WILLIAM R. BROWN, an old and prominent citizen of Neapolis, Maury Co., Tenn., was born in this county, October 15, 1882, and is a son of Solomon and Elizabeth (Sanders) Brown, both of whom were natives of South Carolina. The father was one of the early settlers of this county and followed the vocation of farming. He died about two years after immigrating here from South Carolina. The mother’s death occurred in 1864, at the unusual age of eighty-one years. Our subject passed his youthful days on the farm and secured a fair practical education at the common schools. At the age of sixteen he served an apprenticeship at wagon-making and followed that business for twelve or fifteen years. In 1852 he began merchandising at Neapolis and was engaged in this business until the beginning of the war.
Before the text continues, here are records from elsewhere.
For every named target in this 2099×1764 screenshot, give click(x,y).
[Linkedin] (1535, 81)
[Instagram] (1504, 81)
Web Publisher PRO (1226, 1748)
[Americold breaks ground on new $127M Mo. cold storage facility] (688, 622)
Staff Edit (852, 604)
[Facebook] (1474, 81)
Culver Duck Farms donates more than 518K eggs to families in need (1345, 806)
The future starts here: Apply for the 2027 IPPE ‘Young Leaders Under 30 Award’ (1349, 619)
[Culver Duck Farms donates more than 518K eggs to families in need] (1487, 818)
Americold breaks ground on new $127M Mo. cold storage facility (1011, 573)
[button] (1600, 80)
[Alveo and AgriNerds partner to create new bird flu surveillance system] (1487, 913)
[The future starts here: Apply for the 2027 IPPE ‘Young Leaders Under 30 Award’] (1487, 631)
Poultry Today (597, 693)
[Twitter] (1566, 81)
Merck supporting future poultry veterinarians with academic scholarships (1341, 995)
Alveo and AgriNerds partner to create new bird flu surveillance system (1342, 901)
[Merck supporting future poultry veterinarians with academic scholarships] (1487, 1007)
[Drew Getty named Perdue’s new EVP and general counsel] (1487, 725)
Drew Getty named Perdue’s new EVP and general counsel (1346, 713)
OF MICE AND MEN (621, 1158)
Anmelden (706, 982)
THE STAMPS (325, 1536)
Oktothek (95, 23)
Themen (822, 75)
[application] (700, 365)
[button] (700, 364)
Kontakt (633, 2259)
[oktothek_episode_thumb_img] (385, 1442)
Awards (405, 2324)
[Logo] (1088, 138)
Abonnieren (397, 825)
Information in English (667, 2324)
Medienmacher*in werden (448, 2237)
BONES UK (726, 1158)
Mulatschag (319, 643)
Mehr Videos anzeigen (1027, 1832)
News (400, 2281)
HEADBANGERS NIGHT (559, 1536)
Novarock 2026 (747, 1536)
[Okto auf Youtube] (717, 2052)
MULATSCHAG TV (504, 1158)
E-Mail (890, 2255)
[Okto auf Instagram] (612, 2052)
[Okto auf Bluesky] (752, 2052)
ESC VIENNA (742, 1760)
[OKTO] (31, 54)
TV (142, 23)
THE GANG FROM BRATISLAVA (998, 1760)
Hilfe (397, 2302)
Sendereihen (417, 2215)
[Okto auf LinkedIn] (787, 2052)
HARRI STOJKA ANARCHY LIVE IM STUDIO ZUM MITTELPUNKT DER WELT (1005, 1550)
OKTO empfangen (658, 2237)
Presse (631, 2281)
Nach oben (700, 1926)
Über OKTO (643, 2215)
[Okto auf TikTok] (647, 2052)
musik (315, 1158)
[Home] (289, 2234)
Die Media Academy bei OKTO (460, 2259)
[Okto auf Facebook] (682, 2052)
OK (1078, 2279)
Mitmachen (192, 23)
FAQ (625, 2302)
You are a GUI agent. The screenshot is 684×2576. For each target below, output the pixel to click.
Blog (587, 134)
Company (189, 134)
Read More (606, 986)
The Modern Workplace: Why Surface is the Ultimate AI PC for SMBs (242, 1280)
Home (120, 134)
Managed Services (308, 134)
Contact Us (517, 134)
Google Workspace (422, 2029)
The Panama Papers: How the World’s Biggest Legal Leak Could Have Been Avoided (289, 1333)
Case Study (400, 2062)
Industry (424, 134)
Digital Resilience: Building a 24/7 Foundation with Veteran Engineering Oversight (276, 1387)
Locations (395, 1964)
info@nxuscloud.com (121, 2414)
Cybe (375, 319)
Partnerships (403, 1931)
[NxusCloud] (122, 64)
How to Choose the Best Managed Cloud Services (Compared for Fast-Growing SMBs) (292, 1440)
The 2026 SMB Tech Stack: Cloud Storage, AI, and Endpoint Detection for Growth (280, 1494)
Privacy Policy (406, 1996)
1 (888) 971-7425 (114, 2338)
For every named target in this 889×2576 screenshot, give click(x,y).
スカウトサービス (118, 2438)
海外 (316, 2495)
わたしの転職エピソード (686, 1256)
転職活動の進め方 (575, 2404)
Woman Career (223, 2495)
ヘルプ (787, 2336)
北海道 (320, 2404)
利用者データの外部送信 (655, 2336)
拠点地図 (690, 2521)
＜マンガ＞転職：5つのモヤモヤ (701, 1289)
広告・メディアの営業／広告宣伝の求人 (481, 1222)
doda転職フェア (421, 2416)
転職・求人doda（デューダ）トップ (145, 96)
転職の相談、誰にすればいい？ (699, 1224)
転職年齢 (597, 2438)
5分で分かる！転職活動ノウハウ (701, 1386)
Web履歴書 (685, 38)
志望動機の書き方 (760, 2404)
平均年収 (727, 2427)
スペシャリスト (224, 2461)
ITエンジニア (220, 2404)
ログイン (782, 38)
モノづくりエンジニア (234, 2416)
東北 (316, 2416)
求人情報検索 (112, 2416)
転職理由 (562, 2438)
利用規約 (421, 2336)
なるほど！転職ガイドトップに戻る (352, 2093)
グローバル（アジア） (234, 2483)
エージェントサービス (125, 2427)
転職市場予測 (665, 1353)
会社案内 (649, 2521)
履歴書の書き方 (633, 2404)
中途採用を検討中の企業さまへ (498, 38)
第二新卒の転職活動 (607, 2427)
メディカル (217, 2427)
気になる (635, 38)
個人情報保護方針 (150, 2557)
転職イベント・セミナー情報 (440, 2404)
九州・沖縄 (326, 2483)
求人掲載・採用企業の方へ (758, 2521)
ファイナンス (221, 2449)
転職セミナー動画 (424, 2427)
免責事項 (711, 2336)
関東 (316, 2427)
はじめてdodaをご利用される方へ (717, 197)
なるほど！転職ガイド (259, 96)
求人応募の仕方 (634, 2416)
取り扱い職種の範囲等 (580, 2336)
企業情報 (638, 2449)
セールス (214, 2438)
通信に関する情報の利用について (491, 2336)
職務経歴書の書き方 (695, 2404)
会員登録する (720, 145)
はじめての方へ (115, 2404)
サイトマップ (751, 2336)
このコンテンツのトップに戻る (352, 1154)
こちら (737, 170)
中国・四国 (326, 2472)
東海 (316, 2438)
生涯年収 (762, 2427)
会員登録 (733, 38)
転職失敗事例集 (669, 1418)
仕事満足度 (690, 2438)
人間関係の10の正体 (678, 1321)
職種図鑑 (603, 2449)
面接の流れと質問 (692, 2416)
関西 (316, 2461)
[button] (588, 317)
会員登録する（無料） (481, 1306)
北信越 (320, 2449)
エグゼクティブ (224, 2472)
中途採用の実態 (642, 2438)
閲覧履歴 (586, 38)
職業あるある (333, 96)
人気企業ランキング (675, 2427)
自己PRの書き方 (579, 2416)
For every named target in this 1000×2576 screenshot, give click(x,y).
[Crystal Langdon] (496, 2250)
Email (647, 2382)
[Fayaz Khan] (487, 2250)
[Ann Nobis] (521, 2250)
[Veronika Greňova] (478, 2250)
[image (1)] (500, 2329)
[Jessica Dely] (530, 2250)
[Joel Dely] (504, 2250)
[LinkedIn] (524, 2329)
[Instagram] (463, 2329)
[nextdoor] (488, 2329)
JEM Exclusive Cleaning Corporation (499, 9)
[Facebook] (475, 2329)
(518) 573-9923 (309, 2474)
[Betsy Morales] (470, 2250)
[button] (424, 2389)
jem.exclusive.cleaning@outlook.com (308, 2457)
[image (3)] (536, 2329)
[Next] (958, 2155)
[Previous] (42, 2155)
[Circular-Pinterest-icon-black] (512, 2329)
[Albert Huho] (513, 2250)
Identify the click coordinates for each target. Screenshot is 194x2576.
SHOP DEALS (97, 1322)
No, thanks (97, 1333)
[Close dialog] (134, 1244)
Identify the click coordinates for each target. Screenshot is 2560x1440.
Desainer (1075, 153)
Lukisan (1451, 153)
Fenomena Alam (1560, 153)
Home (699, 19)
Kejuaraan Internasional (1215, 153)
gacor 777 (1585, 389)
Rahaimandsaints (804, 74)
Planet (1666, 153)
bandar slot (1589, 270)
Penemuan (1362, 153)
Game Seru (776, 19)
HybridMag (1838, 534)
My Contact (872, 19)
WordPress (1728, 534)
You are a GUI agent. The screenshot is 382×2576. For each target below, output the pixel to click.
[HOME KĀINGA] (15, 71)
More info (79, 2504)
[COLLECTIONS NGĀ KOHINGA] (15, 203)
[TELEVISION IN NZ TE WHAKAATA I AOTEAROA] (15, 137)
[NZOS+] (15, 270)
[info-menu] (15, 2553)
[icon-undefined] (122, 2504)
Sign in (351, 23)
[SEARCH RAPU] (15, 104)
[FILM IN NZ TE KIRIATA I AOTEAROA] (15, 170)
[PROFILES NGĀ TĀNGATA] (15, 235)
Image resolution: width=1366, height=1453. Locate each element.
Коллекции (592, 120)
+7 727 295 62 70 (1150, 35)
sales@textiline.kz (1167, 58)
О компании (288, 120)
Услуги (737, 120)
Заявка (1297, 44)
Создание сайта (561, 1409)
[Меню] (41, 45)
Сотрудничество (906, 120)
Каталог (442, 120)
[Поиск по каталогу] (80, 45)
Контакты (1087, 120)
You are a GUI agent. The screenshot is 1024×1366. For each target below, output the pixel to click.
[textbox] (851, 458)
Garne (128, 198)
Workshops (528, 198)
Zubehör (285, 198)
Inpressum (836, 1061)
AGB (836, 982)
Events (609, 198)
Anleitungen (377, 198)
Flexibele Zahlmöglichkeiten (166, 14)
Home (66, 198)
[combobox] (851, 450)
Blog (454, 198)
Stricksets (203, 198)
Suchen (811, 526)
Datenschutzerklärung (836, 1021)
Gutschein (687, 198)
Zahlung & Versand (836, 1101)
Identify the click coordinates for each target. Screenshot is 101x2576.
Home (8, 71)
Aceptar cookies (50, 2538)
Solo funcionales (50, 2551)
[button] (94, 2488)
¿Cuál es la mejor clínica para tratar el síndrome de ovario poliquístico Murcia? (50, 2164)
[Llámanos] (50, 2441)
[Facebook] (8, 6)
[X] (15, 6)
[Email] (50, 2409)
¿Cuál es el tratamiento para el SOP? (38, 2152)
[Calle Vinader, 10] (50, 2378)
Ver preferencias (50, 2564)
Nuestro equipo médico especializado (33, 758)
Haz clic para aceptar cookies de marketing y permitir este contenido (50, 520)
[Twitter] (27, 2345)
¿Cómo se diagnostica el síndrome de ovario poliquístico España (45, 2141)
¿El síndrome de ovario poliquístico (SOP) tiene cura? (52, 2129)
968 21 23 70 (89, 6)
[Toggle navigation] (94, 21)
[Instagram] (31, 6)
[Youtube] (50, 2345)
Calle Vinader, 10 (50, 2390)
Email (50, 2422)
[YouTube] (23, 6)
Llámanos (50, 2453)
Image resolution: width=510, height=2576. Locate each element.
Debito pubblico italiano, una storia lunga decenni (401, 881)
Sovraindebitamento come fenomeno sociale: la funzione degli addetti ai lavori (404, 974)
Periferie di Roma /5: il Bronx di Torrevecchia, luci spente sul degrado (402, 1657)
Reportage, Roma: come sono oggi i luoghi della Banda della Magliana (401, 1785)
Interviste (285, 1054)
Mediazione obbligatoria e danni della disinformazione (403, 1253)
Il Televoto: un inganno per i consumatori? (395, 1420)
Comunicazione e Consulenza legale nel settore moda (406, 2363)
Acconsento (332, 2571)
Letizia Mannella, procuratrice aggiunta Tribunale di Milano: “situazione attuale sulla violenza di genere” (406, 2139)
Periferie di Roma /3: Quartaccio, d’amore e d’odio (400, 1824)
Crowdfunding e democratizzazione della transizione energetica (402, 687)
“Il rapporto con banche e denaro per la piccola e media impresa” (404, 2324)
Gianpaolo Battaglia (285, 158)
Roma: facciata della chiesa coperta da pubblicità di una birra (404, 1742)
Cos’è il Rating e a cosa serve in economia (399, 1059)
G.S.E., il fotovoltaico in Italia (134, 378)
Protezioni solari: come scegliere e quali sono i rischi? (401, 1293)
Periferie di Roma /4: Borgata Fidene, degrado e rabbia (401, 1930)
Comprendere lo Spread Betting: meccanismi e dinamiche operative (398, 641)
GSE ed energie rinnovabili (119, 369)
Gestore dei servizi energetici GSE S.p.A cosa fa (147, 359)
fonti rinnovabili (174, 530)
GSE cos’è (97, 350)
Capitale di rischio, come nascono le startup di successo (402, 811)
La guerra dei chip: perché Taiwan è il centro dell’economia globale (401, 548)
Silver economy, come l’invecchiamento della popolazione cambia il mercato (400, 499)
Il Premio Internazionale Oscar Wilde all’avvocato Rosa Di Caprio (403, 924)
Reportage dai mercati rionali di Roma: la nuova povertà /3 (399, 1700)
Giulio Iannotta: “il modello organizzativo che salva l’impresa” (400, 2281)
In 1861 he enlisted in Company A, Forty-eighth Tennessee, and served as a sergeant about one year. Being a mechanic he was detailed boss of brigade shops and was afterward made boss of the division shop, and remained as such until the close of the war. He then returned to Neapolis and resumed his former business. In 1881 he removed to his farm, on which he lived one year, then built his present house and shop, where he has been engaged in wagon-making and general repairing. In 1869 he wedded Elizabeth Truelove, a native of this county, who died in 1882,. They have four children born to this union, only two of whom are living: Willie E. and Lillie. Mr. Brown is a Democrat and an attendant of the Methodist Church.
Source: History of Tennessee: From the Earliest Time to the Present; Together with an Historical and a Biographical Sketch of Maury, Williamson, Rutherford, Wilson, Bedford and Marshall Counties. Nashville, Tenn: Goodspeed Pub. Co, 1886.